Saturday, July 21, 2012

How do you established scholars deal with reviewers?

I was just curious for your thoughts.

I'm finishing a revise and resubmit for a paper with a co-author. I won't name the journal here, but the reviewer is fine - there's nothing in particular to complain about. But even with this good reviewer there are things he or she is suggesting we do that feel a little... tangential. I've gotten this impression from other reviewers - that they feel like they have to tell you something so sometimes they give you additional analyses that really don't add anything to the paper. I recently refereed an article and I suggested a fairly major additional analysis, but it felt necessary to me (I essentially said the author needed to redo the analysis with much more recent data which was available because by the time it was published the data used would be quite old). Perhaps my reviewers felt it was similarly necessary.

I try to accomodate as much as I can, but that may be because I'm a young guy that doesn't feel in a position push back. I have put my foot down on a few reviewer suggestions before. My co-author on this is much more in a "let's say nicely that we don't really need to do that" position. I think she's right on the merits, but I just feel like we've gotta do something for them (we do make lots of changes - I'm just talking about changes in the analysis). They never suggest that what we do is wrong. They just want us to do extra stuff.

How do you all handle revise and resubmits that you really don't agree with?


  1. Well, I'm not an "established scholar", but I can point you to one.

    Dr. Michael Emmett Brady has told me that he has had dealt with a lot of rejections from peer-reviewed journals. I'd e-mail him for advice.

  2. Submit!

    Do all the random changes that don't make the paper worse that the referee asks for, and do them enthusiastically...

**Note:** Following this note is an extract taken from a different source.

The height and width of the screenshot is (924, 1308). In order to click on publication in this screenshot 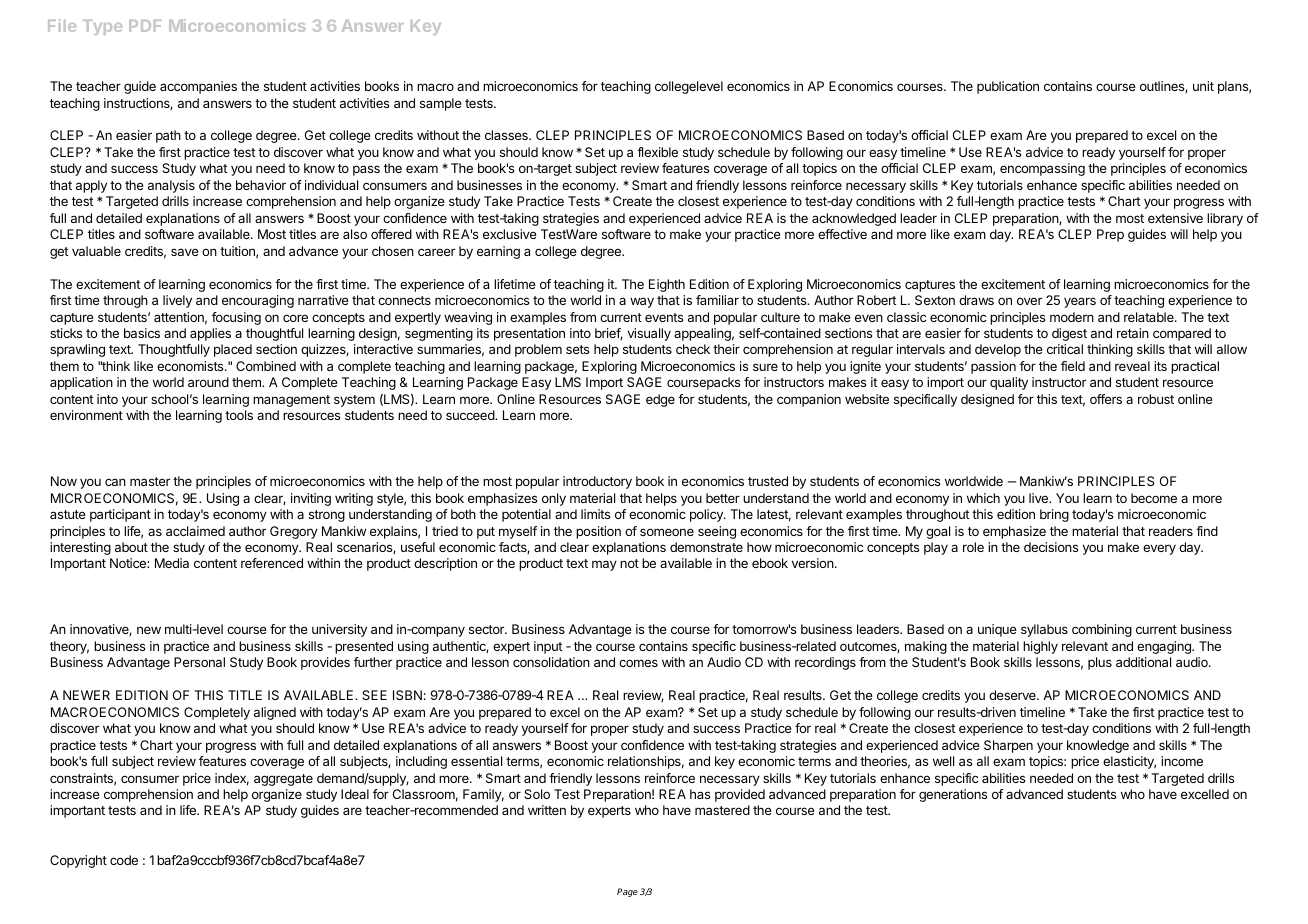, I will do `click(1008, 87)`.
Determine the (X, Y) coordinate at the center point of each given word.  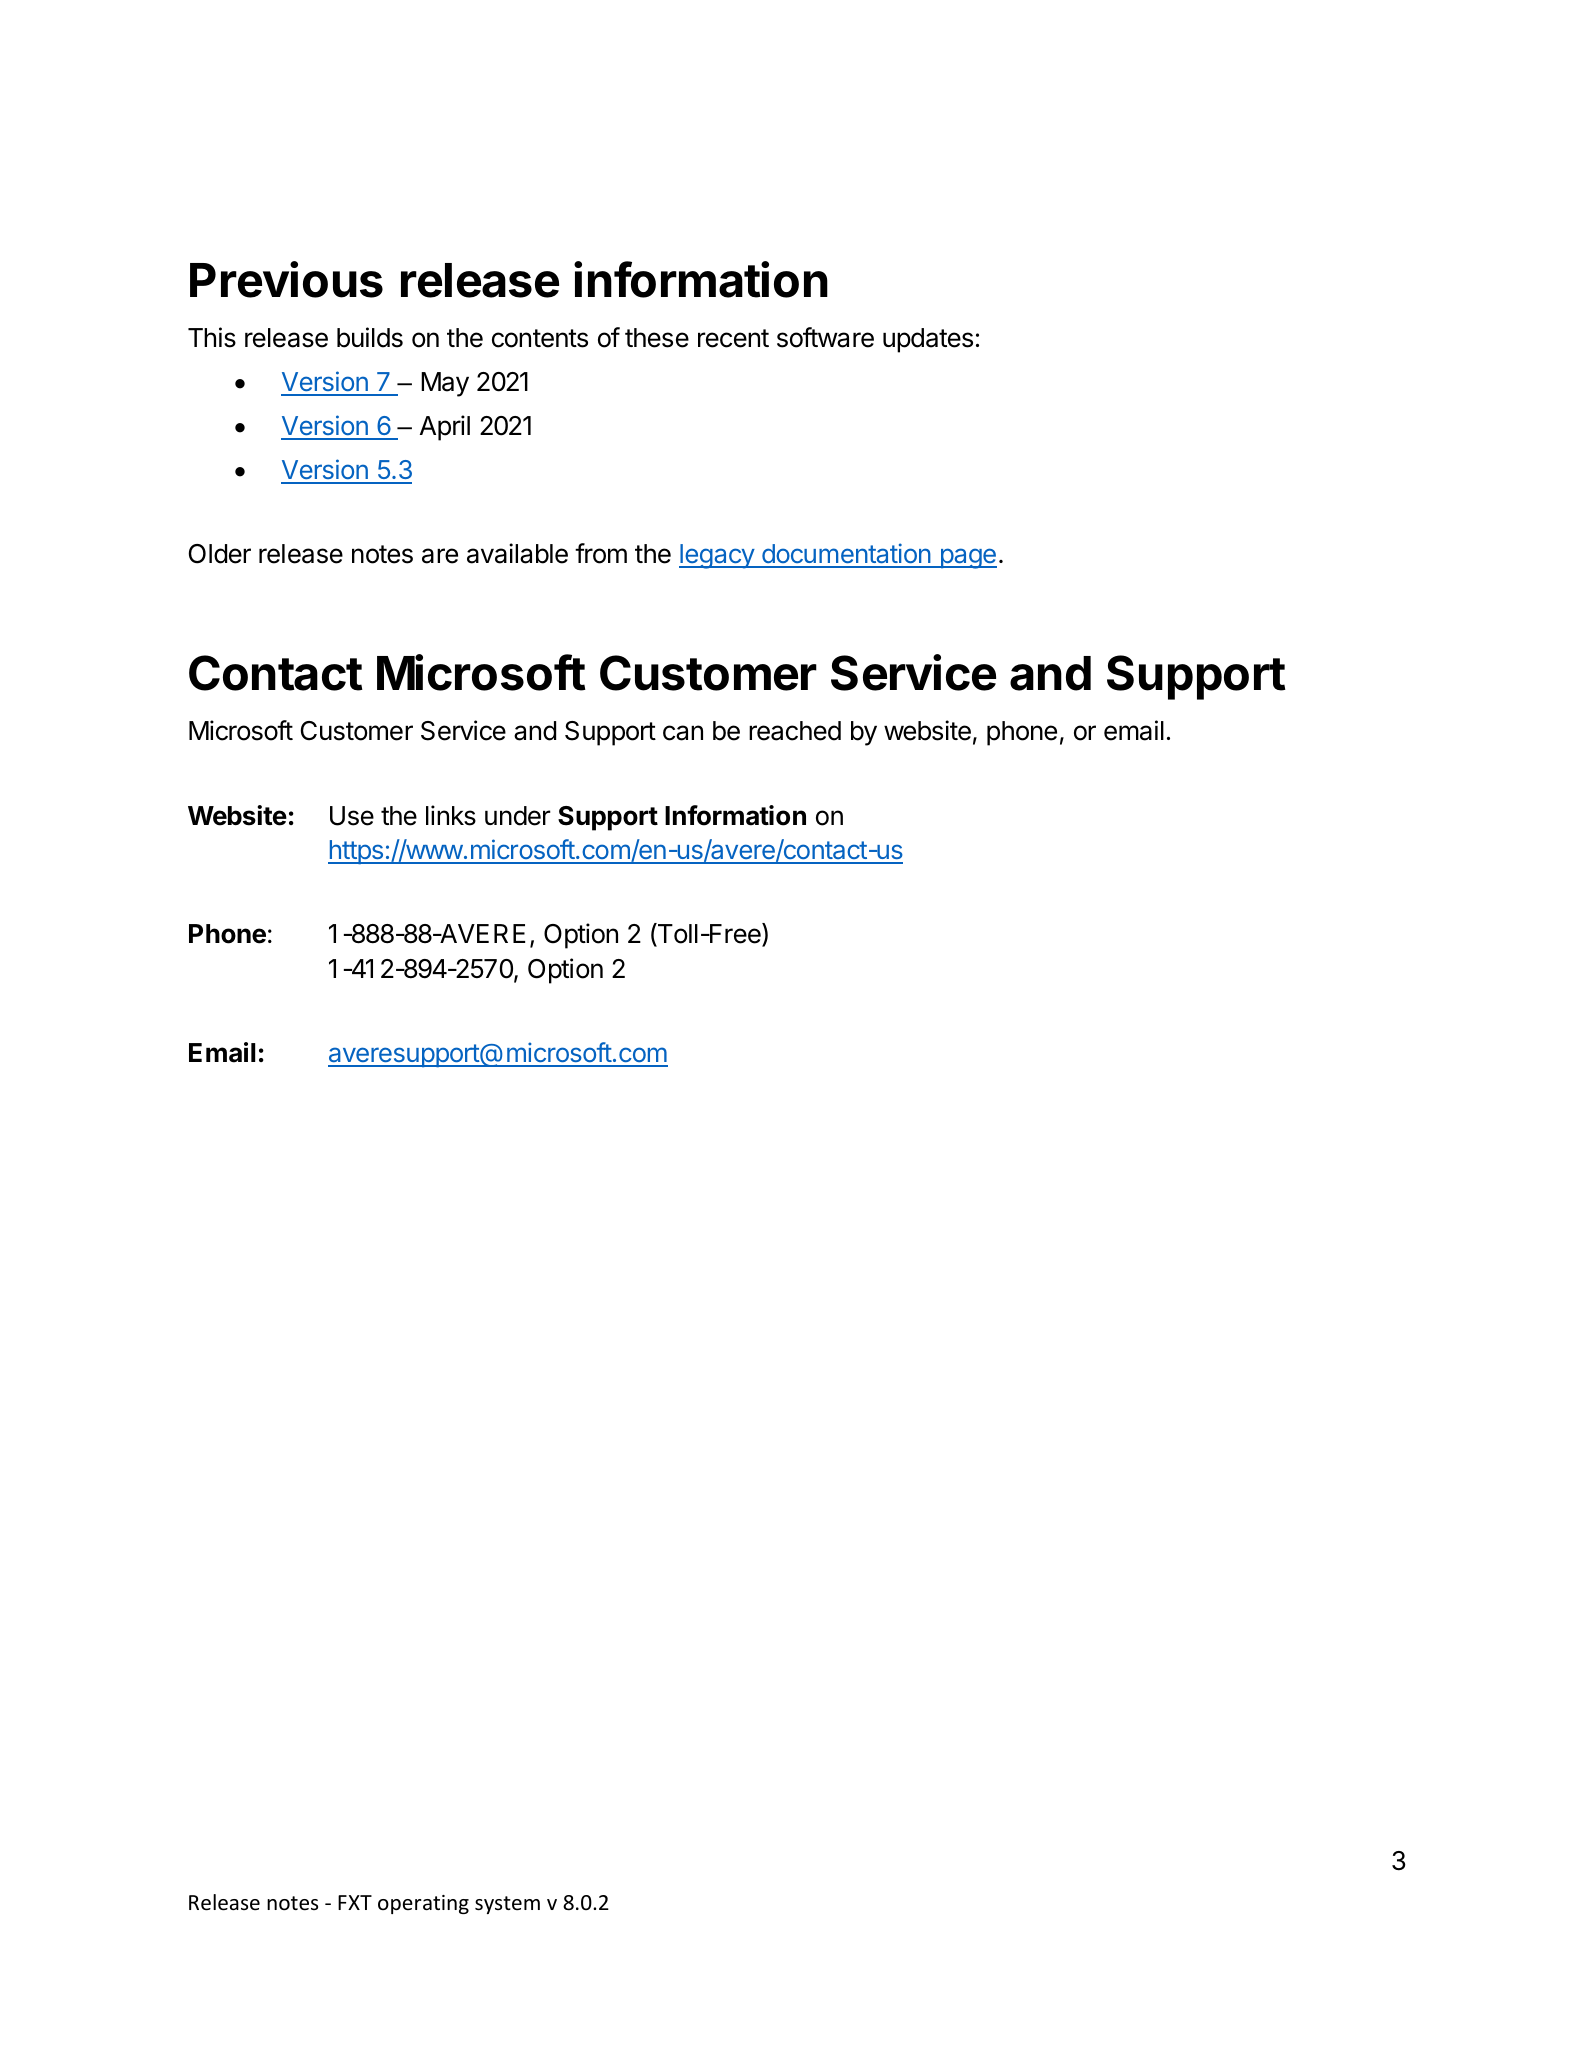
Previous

    Do the (usually few) changes that would improve the paper even more enthusiastically...

    Take a look at the changes that would degrade the paper, and do as many of them as you can stand before you start to throw up...

    Look at the suggestions that are really demands to write another, different paper--and think about sending your original paper off to some other journal, writing the different paper, and submitting the different paper as the revise and resubmit...

    Do this all as quickly as possible.